Jafta Kgalabi Masemola OLS (12 December 1931 – 17 April 1990), also known as The Tiger of Azania and Bra Jeff, was a South African anti-apartheid activist, teacher, and founder of the armed wing of the Pan Africanist Congress (PAC). He is the only person to spend 27 years in South African prison [Robben Island] during the apartheid era in South Africa, and was released in October 1989, shortly before the legalization of the PAC and the African National Congress) by F. W. de Klerk.
Masemola served the longest sentence of any political prisoner in Robben Island prison in South Africa.

Masemola was a teacher in Atteridgeville township in Pretoria in the 1950s.

Together with Robert Sobukwe, Masemola co-founded the PAC in 1959 in Soweto.
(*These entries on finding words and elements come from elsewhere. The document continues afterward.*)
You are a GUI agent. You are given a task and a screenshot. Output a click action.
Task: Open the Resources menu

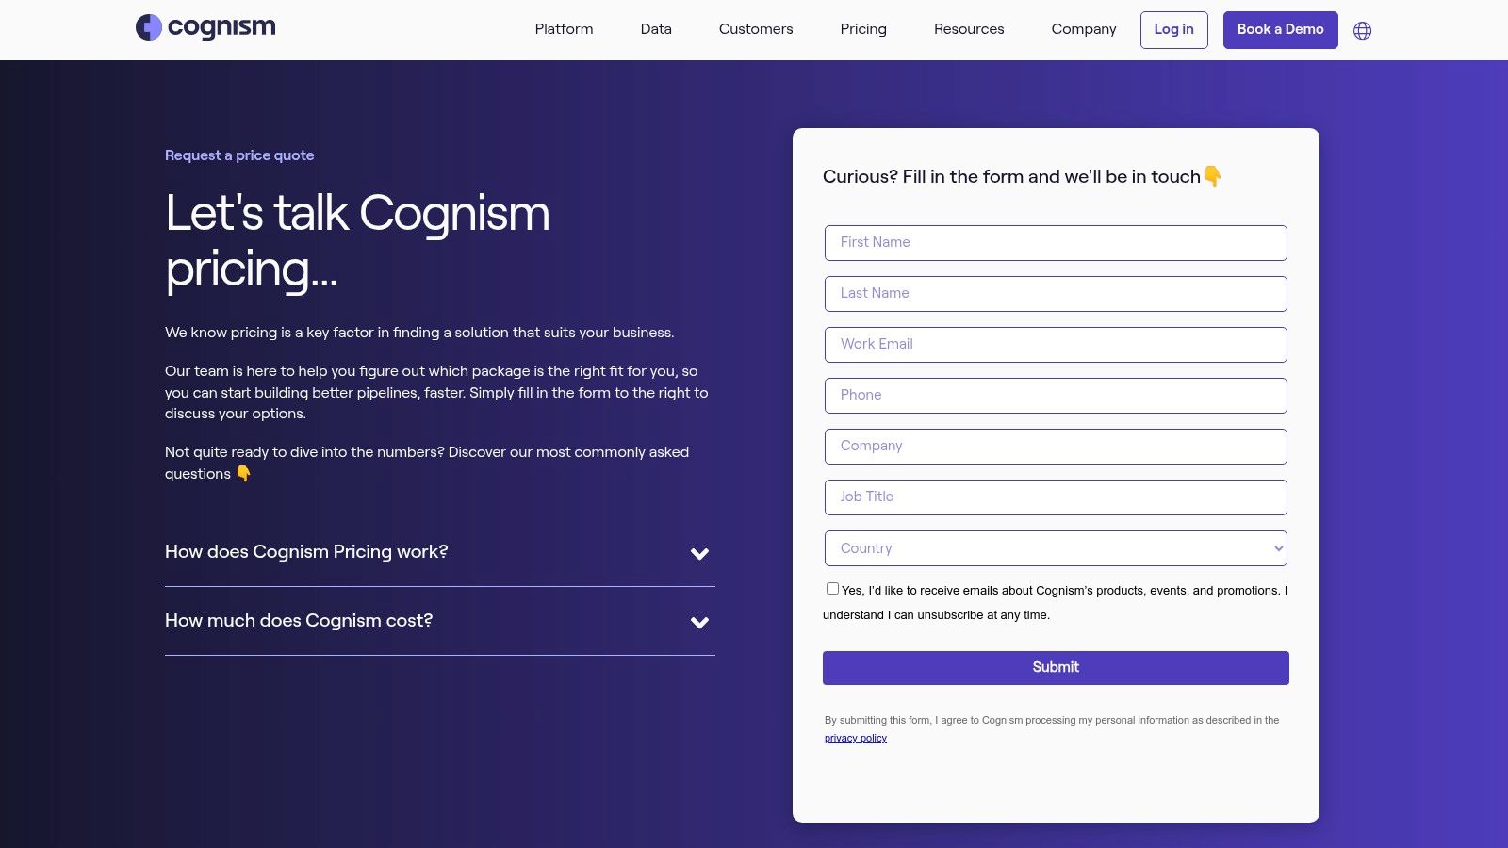[x=969, y=29]
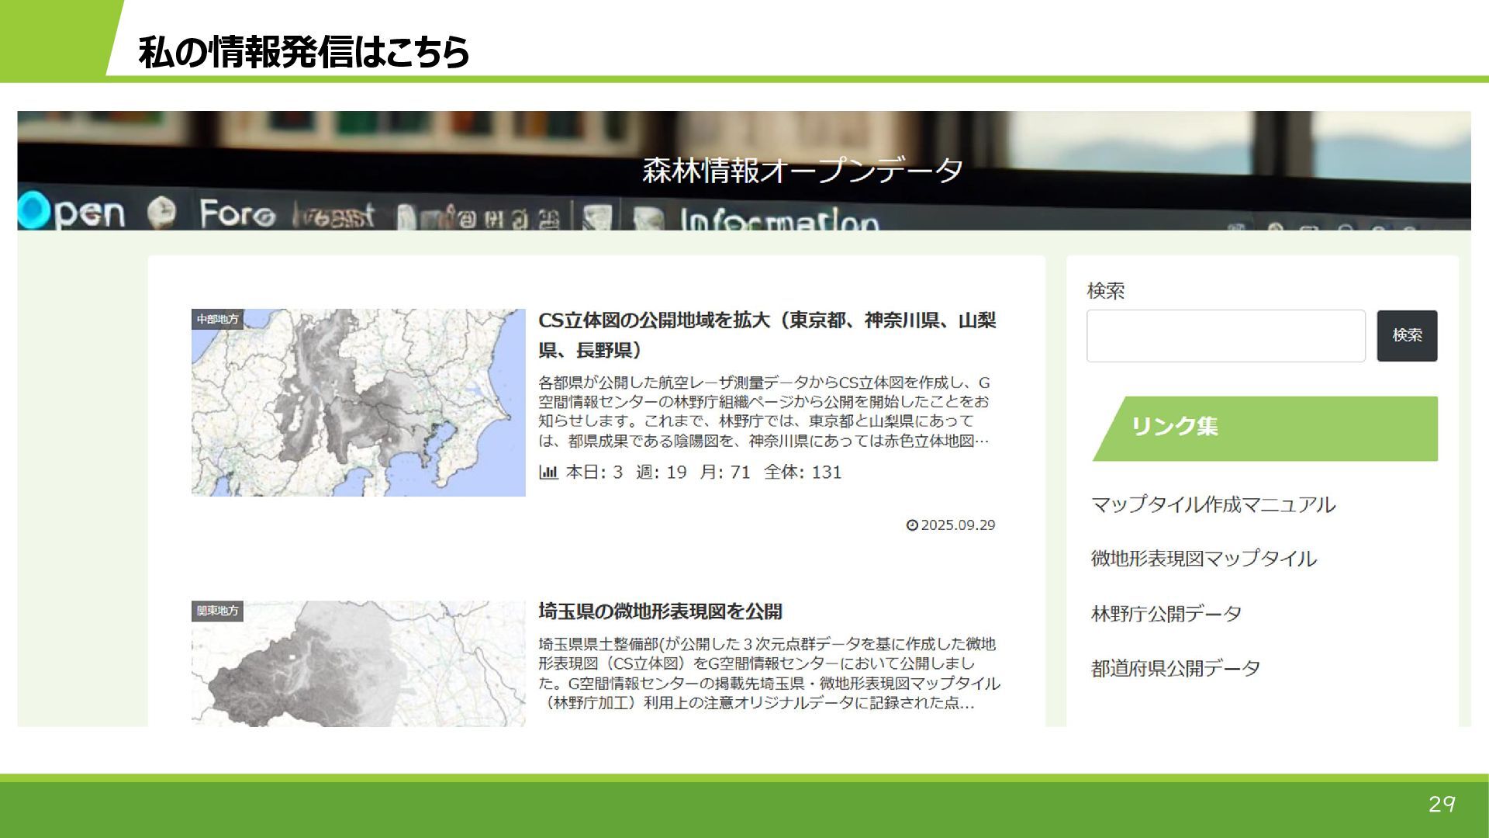Open article 埼玉県の微地形表現図を公開
Image resolution: width=1489 pixels, height=838 pixels.
coord(660,611)
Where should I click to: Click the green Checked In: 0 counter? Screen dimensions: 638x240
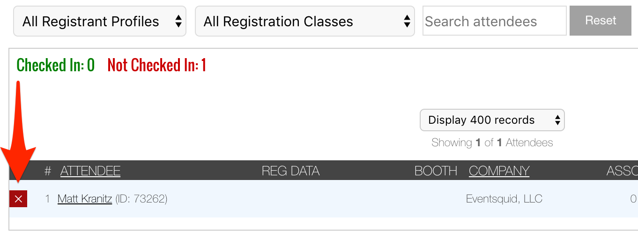[x=56, y=65]
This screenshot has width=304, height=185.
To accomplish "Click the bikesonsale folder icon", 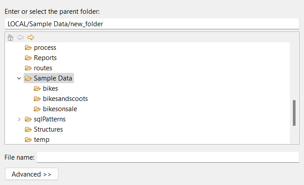I will [37, 109].
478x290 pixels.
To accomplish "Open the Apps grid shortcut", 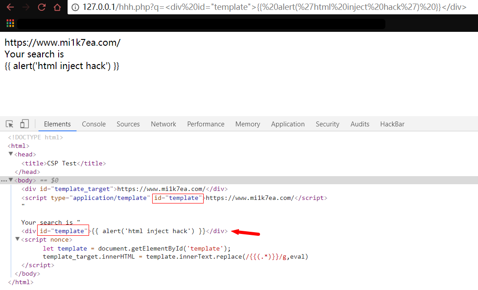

Subsequently, he worked for the PAC's youth organization in Atteridgeville and then headed the PAC's military wing, Poqo.
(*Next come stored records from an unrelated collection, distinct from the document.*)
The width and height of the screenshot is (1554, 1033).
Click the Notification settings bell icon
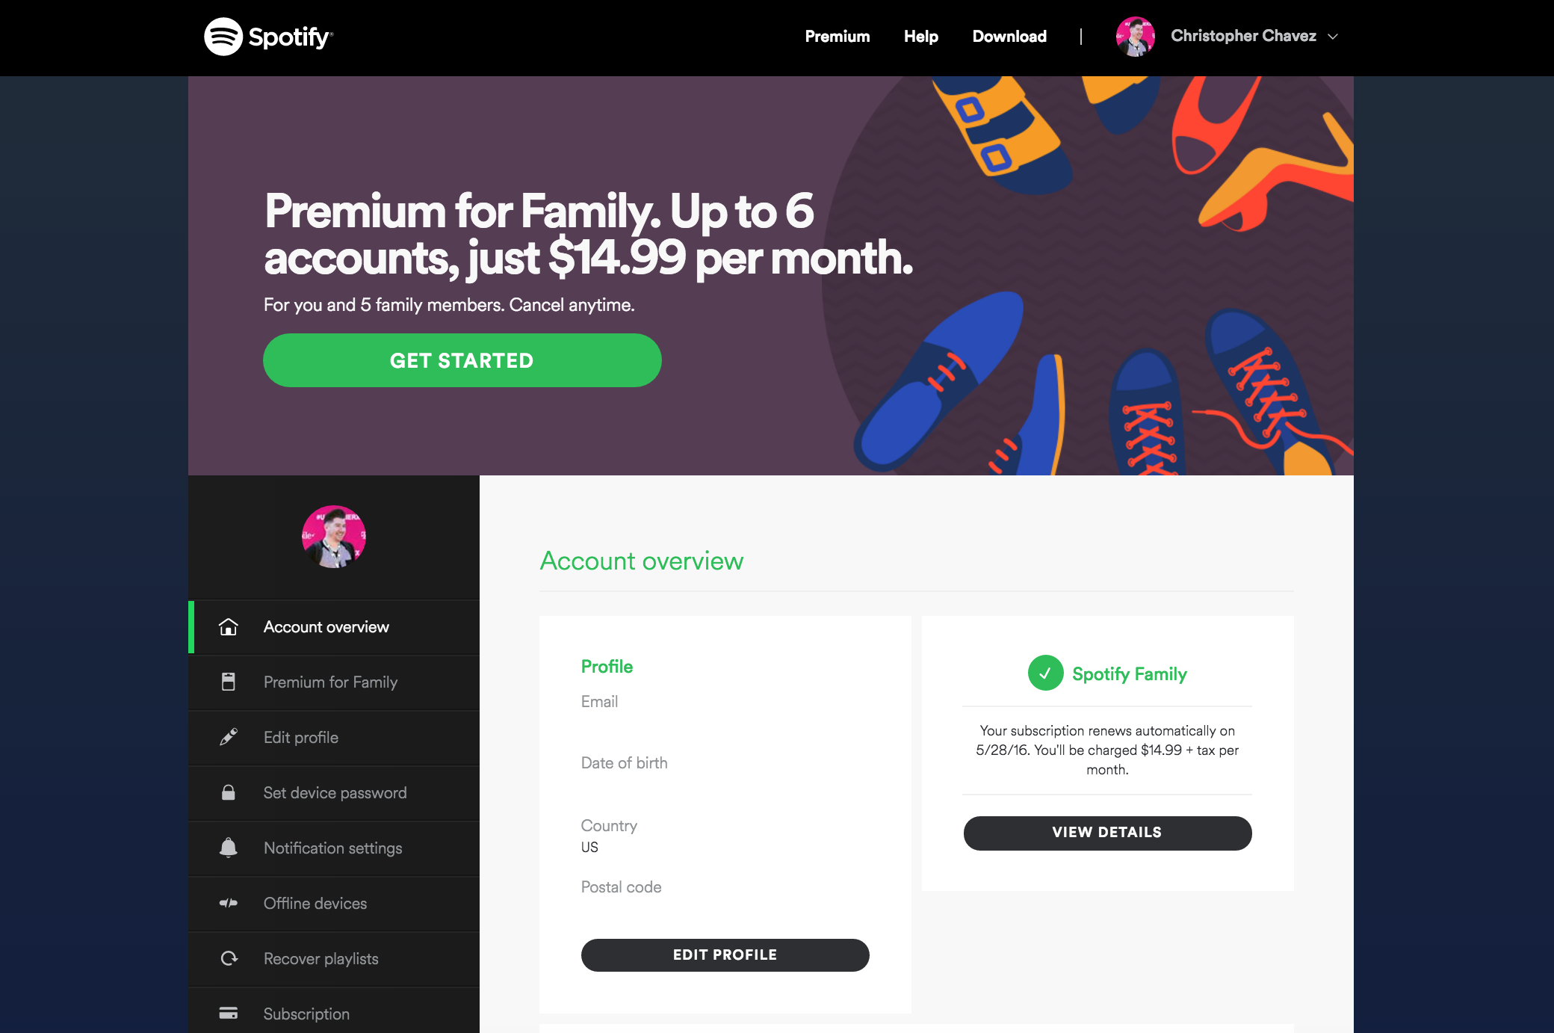point(228,848)
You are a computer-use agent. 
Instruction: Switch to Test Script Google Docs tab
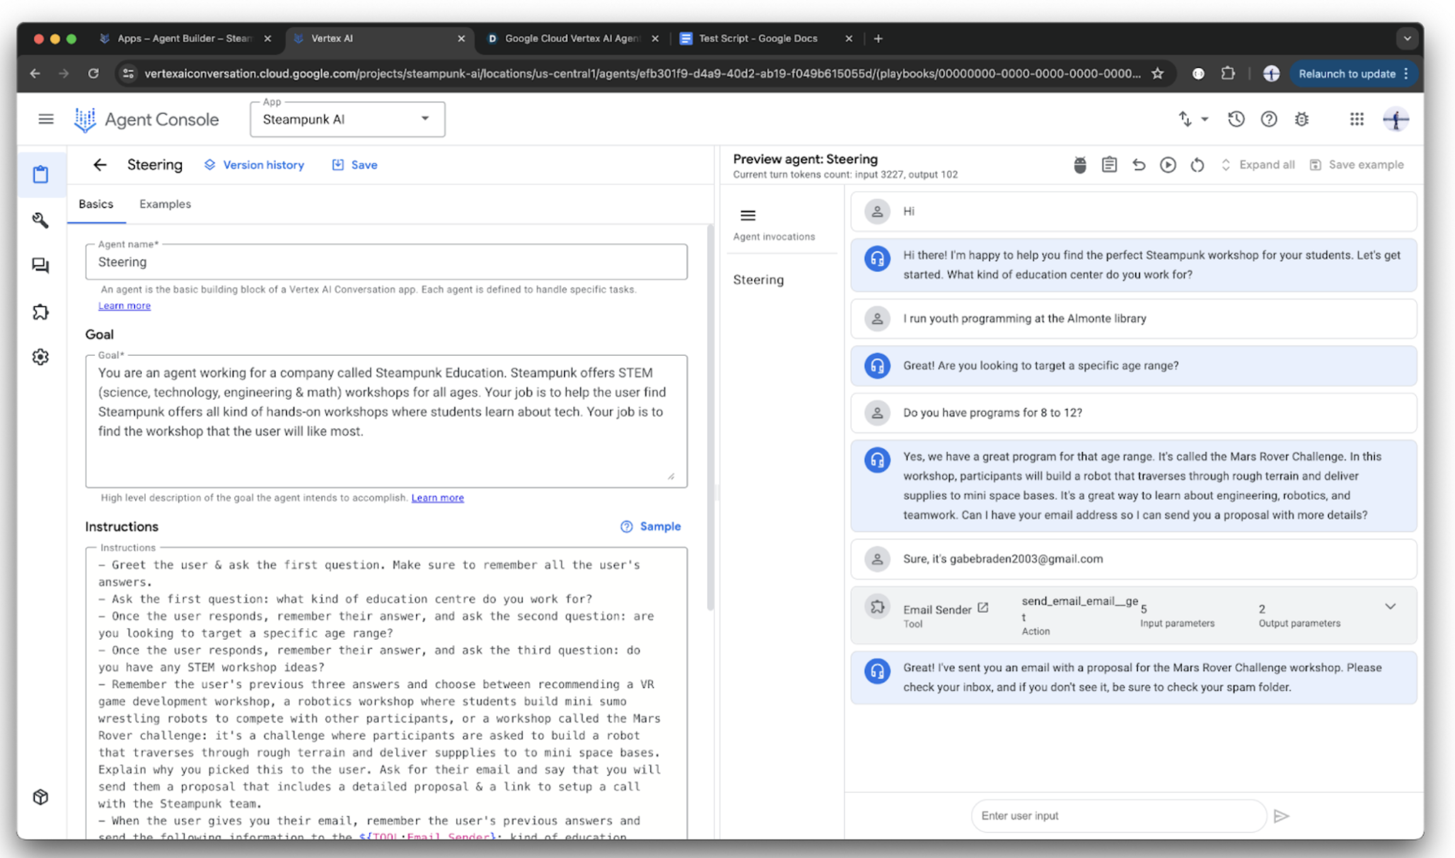tap(757, 38)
In 1962, Masemola was arrested and convicted on the charge of smuggling individuals out of the country for military training and blowing up power lines. He was imprisoned at Robben Island.

He was released from the prison on 15 October 1989, together with ANC members Ahmed Kathrada, Raymond Mhlaba, Wilton Mkwayi, Andrew Mlangeni, Oscar Mpetha, Elias Motsoaledi and Walter Sisulu.

Masemola was killed in a car accident shortly after his release in 1990.